# [Assignment]
Write out all of the entries exactly as given.

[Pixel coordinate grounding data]

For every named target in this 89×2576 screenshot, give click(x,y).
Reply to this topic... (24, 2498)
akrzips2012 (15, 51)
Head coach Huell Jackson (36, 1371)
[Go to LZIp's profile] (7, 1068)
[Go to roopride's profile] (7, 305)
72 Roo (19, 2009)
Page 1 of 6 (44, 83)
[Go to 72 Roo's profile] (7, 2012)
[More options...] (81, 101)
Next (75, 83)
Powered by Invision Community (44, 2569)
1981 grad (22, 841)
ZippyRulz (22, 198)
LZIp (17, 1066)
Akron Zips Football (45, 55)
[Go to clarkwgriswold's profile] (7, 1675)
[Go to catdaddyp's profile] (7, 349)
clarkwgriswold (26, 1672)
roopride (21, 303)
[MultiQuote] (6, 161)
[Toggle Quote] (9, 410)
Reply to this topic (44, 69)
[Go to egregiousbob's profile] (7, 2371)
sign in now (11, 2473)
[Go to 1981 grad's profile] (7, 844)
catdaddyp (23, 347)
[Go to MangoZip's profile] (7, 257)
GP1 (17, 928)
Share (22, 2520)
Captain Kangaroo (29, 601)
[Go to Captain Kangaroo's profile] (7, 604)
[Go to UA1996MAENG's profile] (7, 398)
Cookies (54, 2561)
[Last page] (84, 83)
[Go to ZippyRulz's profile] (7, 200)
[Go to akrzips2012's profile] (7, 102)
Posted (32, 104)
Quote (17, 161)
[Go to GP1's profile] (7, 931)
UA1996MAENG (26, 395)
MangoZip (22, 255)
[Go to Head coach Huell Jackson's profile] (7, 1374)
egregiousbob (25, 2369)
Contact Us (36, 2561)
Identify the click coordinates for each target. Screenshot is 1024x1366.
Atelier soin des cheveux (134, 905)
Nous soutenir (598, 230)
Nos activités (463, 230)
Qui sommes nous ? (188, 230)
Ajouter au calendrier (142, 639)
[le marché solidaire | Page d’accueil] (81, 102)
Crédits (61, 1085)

# [Answer to the problem]
For every named target in this 89×2576 screenshot, give click(x,y).
Reply to this topic... (24, 2498)
akrzips2012 (15, 51)
Head coach Huell Jackson (36, 1371)
[Go to LZIp's profile] (7, 1068)
[Go to roopride's profile] (7, 305)
72 Roo (19, 2009)
Page 1 of 6 (44, 83)
[Go to 72 Roo's profile] (7, 2012)
[More options...] (81, 101)
Next (75, 83)
Powered by Invision Community (44, 2569)
1981 grad (22, 841)
ZippyRulz (22, 198)
LZIp (17, 1066)
Akron Zips Football (45, 55)
[Go to clarkwgriswold's profile] (7, 1675)
[Go to catdaddyp's profile] (7, 349)
clarkwgriswold (26, 1672)
roopride (21, 303)
[MultiQuote] (6, 161)
[Toggle Quote] (9, 410)
Reply to this topic (44, 69)
[Go to egregiousbob's profile] (7, 2371)
sign in now (11, 2473)
[Go to 1981 grad's profile] (7, 844)
catdaddyp (23, 347)
[Go to MangoZip's profile] (7, 257)
GP1 (17, 928)
Share (22, 2520)
Captain Kangaroo (29, 601)
[Go to Captain Kangaroo's profile] (7, 604)
[Go to UA1996MAENG's profile] (7, 398)
Cookies (54, 2561)
[Last page] (84, 83)
[Go to ZippyRulz's profile] (7, 200)
[Go to akrzips2012's profile] (7, 102)
Posted (32, 104)
Quote (17, 161)
[Go to GP1's profile] (7, 931)
UA1996MAENG (26, 395)
MangoZip (22, 255)
[Go to Head coach Huell Jackson's profile] (7, 1374)
egregiousbob (25, 2369)
Contact Us (36, 2561)
Identify the click coordinates for each target. Screenshot is 1024x1366.
Atelier soin des cheveux (134, 905)
Nous soutenir (598, 230)
Nos activités (463, 230)
Qui sommes nous ? (188, 230)
Ajouter au calendrier (142, 639)
[le marché solidaire | Page d’accueil] (81, 102)
Crédits (61, 1085)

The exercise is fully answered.